TEXT SECTION:
Emory, Texas. An hour and 20 minutes east of Dallas, the suburbs turn to pine woods and fields. This is the America of sprawling farmland; of ranches and taxidermists; of shops selling live bait; of annual pumpkin festivals and homecoming queens. It’s not an affluent area — modest houses share streets with trailer homes. But it’s pretty, and communities congregate around the front porch or the church.
The town has a large discount store, a few motels and a Dairy Queen fast-food joint, where all the kids from Rains High School hang out after class. There are 17 churches listed in the phone book. This is small-town Texas, home to a moral code and old-time religion.
Tommy and Helen Gaston lived next door to the Caffeys. Tommy, an elderly man with sparkling eyes and a cowboy hat, has lived here on and off since 1951. Terry and Penny called the Gastons Ma and Pa, so close were the two families. Penny played piano in Tommy’s gospel group, the Gaston Singers, and at the Miracle Faith Baptist Church, which her family attended. Their youngest son, Tyler, loved the outdoors. “He’d get out there in the dirt, and the dirtier he got, the more fun he had,” Tommy recalls. “All he wanted for Christmas that year was his little red wagon.” Bubba was more studious and had a strong faith in God. Erin loved to sing in church, accompanied by her mother. Sometimes she’d get so emotional singing that tears would stream down her face.
Erin had been dating an older boy from school, Charlie Wilkinson, but her parents thought Wilkinson was arrogant and a bit of a thug and told Erin they didn’t want her seeing him.
The week before the murders, Terry buried his father, who’d been sick for some time. That week had been tough, but the following Friday night, February 29, was much like any other. Tommy and Helen walked to the Caffeys’ house for dinner. Erin was teasing her mum, drawing on her with a marker pen. She made a move for Tommy. “Don’t do that, gal, or I’ll get you,” he joked. That was about seven in the evening.
Around one or two in the morning, Erin called Wilkinson. It was time. A month earlier, she had asked her boyfriend to kill her family. It was the only way, she said, they could ever be together.
Wilkinson pulled up outside the Caffey house in a silver Dodge Neon with his schoolfriend Charles Waid and Waid’s girlfriend, Bobbi Johnson. Erin came out in her pyjamas and got in the car while Wilkinson and Waid entered the house. According to Johnson, Erin was saying she “couldn’t believe it is actually going to happen” and that she was “so excited”. Johnson says she didn’t know what to do. So she did nothing, except drive to a nearby layby and wait.
Terry remembers the door to his and Penny’s ground-floor bedroom flying open. “The laundry room was adjacent to our room and I remember the door knob hitting the washing machine and making a loud sound,” he says. “Then I heard the gunshots going off. They were so loud. I was hit and remember throwing my arm up. There was a little bit of light from the kitchen and I saw a face but didn’t realise it was Charlie at the time.”

RECORDS:

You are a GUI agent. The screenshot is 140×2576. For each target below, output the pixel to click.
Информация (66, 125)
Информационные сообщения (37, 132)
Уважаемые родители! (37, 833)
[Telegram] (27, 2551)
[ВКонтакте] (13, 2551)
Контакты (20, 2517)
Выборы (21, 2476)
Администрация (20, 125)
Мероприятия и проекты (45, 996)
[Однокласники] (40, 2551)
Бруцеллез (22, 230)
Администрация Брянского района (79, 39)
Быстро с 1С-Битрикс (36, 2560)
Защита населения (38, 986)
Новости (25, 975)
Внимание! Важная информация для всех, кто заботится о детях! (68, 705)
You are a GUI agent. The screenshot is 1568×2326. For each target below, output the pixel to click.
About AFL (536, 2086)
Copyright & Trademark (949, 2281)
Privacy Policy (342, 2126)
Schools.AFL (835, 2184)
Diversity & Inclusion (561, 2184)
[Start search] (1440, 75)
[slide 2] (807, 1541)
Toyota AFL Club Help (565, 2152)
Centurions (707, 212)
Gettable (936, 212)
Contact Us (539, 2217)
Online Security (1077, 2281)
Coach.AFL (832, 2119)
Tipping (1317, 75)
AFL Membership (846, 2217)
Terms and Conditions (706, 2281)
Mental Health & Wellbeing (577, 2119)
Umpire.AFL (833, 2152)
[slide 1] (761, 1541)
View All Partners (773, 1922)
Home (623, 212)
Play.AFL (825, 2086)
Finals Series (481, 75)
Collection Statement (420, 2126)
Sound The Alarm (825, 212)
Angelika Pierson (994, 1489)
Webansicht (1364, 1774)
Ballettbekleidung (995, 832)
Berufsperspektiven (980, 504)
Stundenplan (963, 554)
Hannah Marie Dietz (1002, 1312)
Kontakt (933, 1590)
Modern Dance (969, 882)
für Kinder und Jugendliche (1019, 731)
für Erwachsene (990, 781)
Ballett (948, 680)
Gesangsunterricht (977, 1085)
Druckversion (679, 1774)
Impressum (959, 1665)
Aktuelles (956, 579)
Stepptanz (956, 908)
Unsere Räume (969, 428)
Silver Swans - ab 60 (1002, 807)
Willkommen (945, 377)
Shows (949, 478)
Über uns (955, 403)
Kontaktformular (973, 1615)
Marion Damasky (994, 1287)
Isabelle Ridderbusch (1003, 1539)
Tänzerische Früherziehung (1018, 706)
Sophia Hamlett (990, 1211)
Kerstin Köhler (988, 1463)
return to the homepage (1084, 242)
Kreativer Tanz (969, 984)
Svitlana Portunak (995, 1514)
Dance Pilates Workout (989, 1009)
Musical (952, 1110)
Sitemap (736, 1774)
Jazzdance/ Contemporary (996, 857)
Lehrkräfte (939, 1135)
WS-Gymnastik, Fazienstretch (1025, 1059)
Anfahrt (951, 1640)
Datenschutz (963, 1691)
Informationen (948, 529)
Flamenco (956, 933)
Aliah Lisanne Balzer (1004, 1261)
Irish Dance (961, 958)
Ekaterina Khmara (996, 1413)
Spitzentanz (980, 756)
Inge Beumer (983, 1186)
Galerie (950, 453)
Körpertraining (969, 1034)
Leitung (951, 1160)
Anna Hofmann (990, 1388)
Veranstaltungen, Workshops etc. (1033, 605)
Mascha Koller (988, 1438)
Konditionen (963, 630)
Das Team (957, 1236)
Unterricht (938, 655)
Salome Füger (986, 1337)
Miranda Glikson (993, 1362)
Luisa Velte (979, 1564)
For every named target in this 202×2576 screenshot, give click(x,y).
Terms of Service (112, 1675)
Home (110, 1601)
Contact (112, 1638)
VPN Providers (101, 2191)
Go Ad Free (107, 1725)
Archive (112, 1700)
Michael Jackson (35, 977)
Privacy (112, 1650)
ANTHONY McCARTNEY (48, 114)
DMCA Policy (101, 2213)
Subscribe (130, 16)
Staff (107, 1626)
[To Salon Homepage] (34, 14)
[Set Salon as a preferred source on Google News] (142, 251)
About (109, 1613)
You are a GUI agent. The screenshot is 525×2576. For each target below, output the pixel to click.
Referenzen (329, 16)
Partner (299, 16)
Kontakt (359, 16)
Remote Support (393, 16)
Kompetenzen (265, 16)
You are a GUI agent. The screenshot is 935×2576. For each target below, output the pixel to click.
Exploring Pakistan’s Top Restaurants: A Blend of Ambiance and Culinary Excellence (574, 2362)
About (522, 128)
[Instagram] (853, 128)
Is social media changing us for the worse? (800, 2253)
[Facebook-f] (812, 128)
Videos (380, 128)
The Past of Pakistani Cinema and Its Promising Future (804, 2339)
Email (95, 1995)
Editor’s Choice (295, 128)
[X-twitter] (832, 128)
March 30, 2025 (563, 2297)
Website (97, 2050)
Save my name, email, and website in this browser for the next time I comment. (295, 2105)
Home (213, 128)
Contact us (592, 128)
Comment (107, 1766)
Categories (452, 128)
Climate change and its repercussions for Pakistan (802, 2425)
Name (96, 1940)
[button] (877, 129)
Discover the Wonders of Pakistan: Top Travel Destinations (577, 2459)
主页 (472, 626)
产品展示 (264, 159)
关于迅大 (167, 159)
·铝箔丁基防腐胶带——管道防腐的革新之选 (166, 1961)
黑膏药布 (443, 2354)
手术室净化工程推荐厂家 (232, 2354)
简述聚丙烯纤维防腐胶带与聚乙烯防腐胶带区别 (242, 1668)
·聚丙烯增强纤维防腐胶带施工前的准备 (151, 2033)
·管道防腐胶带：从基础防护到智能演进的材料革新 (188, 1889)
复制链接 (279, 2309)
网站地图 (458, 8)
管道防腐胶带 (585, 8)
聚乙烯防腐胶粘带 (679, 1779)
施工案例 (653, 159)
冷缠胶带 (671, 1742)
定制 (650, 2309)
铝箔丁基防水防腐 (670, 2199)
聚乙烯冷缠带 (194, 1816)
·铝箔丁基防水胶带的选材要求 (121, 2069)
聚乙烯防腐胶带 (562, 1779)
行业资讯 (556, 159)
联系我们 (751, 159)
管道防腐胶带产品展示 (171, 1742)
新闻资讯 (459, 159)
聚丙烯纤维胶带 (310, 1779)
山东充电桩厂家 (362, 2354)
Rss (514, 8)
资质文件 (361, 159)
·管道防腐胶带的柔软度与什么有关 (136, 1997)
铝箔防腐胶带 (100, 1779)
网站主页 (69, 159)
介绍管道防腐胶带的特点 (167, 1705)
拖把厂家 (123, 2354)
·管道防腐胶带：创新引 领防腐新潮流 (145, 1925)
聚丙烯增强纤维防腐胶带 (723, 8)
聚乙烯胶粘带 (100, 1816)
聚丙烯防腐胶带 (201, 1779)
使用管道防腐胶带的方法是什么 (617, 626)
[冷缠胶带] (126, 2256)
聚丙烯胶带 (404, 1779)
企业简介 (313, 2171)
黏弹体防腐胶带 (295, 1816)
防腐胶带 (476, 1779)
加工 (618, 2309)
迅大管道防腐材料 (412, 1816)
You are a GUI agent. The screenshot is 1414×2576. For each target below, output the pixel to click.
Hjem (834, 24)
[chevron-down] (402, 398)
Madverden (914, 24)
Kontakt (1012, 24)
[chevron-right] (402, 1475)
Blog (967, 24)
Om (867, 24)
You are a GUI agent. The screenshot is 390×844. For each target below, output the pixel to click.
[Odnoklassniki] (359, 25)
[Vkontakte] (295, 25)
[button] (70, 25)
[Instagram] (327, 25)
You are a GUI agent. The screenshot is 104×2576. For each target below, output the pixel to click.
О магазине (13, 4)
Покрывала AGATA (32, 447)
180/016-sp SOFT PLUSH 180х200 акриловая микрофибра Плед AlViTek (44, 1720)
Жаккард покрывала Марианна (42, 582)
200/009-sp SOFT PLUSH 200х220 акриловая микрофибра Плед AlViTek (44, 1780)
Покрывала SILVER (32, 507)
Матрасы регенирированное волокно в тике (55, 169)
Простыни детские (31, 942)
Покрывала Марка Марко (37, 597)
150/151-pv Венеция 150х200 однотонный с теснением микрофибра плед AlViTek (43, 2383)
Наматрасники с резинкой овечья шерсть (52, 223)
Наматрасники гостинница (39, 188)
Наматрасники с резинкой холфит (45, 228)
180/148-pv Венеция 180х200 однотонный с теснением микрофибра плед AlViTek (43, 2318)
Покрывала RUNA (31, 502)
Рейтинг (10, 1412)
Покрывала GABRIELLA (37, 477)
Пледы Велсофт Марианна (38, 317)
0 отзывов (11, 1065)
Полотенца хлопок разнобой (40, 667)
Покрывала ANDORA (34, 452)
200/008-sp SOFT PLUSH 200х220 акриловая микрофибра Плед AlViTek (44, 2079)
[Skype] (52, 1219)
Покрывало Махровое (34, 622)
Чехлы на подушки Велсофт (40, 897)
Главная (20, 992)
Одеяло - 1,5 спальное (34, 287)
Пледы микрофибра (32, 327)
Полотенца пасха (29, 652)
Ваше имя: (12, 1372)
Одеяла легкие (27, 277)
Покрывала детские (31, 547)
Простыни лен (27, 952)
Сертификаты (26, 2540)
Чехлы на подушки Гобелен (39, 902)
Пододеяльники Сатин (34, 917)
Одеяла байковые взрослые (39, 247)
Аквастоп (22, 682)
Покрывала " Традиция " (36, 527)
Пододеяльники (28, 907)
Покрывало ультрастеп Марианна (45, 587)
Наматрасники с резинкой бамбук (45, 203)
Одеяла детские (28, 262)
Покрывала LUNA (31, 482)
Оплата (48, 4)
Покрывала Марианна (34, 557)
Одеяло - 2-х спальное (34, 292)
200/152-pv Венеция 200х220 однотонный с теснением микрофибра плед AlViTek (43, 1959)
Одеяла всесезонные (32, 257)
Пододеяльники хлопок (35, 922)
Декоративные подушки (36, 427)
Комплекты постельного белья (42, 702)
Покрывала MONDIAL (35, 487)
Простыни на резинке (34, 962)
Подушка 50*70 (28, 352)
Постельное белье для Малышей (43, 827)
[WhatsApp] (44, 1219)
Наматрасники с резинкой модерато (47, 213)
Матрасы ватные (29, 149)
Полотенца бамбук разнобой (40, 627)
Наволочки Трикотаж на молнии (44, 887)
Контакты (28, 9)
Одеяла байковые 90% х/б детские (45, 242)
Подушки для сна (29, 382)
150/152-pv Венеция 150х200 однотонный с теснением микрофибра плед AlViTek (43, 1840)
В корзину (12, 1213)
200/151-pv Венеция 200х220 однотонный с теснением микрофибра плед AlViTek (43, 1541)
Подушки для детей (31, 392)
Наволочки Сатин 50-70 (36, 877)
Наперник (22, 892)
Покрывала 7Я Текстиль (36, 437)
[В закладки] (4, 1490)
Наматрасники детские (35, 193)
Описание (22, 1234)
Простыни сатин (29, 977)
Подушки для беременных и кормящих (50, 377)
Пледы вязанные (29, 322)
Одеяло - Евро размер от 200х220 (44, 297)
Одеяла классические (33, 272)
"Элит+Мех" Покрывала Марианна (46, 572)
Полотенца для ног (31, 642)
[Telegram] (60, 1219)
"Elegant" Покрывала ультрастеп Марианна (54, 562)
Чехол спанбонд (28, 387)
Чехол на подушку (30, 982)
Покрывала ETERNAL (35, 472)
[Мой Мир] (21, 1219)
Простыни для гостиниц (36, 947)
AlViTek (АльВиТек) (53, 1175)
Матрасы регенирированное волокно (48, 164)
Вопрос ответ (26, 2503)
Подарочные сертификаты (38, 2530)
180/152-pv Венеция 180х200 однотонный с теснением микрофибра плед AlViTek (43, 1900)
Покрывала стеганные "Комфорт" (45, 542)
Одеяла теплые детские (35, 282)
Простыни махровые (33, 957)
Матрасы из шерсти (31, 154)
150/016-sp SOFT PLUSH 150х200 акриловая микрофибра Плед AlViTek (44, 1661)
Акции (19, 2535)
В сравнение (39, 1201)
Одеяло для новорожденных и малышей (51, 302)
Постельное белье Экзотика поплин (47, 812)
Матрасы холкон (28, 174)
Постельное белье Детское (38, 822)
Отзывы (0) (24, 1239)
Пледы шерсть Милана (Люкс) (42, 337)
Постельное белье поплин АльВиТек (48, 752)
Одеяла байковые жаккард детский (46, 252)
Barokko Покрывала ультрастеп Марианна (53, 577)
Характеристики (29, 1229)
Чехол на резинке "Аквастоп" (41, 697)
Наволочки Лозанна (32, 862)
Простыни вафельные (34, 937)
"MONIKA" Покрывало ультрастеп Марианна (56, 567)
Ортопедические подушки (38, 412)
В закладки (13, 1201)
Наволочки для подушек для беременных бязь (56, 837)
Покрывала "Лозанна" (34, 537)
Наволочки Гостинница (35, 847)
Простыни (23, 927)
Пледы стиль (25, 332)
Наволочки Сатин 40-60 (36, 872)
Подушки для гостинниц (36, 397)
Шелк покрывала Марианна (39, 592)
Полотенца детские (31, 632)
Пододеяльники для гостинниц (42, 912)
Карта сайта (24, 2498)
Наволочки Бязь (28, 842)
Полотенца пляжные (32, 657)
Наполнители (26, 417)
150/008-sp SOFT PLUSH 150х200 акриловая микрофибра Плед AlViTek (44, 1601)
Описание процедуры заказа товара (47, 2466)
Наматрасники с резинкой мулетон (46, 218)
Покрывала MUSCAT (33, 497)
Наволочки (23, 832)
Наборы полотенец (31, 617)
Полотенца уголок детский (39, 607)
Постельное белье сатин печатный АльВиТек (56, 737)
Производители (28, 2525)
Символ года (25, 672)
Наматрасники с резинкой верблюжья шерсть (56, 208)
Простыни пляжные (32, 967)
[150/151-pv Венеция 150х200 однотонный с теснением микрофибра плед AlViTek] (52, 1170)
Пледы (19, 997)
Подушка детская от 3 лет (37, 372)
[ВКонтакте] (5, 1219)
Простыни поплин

STATED EXERCISE: According to the text about Emory, Texas, why did Erin's parents tell her to stop seeing Charlie Wilkinson? Answer in one to three sentences. The items were taken from a different source than the text.

COMPLETE RESPONSE: Her parents thought Wilkinson was arrogant and a bit of a thug. For that reason, they told Erin they didn't want her seeing him.